Just for a second, let’s leave our main question, and look at the terms “active” versus “stagnant”. While some are classifying affiliates as “stagnant” when they are not producing sales/leads, I strongly disagree with this approach. The responsibility for conversion of affiliate-referred traffic is always a shared one: (i) affiliates should work on making it a targeted traffic, while (ii) merchants should ensure that their own websites actually convert. I have seen affiliate programs with zero conversion rates, and not because the affiliate-referred traffic wasn’t right! In some cases the merchant’s offer wasn’t competitive, while in others they had major shopping cart problems that prevented safe and speedy checkout… When there are no (or low) conversion rate across different affiliates in one program, look for an internal problem.
I like to define “active” affiliates in terms of (a) whether they are displaying your links, and (b) whether those links are generating traffic/clicks.

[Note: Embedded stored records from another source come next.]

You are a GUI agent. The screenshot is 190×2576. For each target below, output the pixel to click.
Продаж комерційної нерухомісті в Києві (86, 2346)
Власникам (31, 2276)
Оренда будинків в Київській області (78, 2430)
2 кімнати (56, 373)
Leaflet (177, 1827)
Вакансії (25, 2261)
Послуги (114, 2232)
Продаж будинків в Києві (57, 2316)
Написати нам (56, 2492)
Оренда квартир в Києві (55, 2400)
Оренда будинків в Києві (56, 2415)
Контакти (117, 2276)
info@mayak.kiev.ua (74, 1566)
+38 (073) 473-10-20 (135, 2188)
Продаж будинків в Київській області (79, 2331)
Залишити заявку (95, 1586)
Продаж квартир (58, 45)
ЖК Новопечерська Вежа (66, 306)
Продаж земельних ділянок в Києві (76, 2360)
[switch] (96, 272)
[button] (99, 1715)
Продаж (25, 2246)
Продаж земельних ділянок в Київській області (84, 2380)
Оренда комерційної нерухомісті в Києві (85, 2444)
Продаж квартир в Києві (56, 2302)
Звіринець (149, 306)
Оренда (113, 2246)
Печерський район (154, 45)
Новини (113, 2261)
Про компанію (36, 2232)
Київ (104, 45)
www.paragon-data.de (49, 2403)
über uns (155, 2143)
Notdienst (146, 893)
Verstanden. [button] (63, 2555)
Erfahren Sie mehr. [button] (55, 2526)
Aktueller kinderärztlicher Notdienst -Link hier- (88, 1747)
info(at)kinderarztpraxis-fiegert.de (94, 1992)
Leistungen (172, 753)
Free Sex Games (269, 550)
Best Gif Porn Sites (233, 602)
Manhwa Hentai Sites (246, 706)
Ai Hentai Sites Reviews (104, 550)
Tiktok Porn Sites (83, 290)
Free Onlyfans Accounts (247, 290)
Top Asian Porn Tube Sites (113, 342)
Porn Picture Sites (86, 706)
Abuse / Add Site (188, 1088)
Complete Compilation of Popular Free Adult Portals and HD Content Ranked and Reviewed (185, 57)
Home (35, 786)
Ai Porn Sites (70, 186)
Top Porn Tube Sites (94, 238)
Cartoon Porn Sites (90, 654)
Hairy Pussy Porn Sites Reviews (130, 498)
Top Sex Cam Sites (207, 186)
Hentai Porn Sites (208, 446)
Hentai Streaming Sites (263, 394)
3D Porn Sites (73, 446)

Back to the original question: how many affiliates are traditionally active in any given affiliate program? I answered it in my A Practical Guide to Affiliate Marketing (page 94) where I wrote:
Sooner or later every affiliate manager has to face it – most affiliates on board the affiliate program are inactive. Some have christened it a 5-80 Rule: 5% of your affiliates do 80% of the work. My own observations support this theorem. As already mentioned above, the number of active affiliates on board the affiliate programs I manage fluctuates from 3.5% to 14%. Why are the rest of them stagnant? Haven’t they initially signed up for a reason? Yes, they have, and this is a great point from which to start. Approach them! For starters, offer them activation bonuses. Have a qualifying deadline for the activation bonuses. Without time-sensitiveness, promotions do not work as well… [also] you may run a promo where the first sale that occurs by a particular date (say, within the 30 days of the announcement) qualifies the formerly stagnant affiliate for [either a commission increase, a bonus, a prize, or some other type of extrinsic reward]…
To improve the number of active affiliates in the program, you want to have a strategy of aggressive ongoing affiliate activation. Do this on three levels: the (i) recruitment phase, (ii) welcome phase, and then on the (iii) routine phase [more here]. All affiliate recruitment may be broken into two steps: (i) soliciting/reaching out, and (ii) activation. It is that second step that is being most frequently overlooked by affiliate program managers. And it is affiliate activation that remains to be one of the most important areas for managers to focus.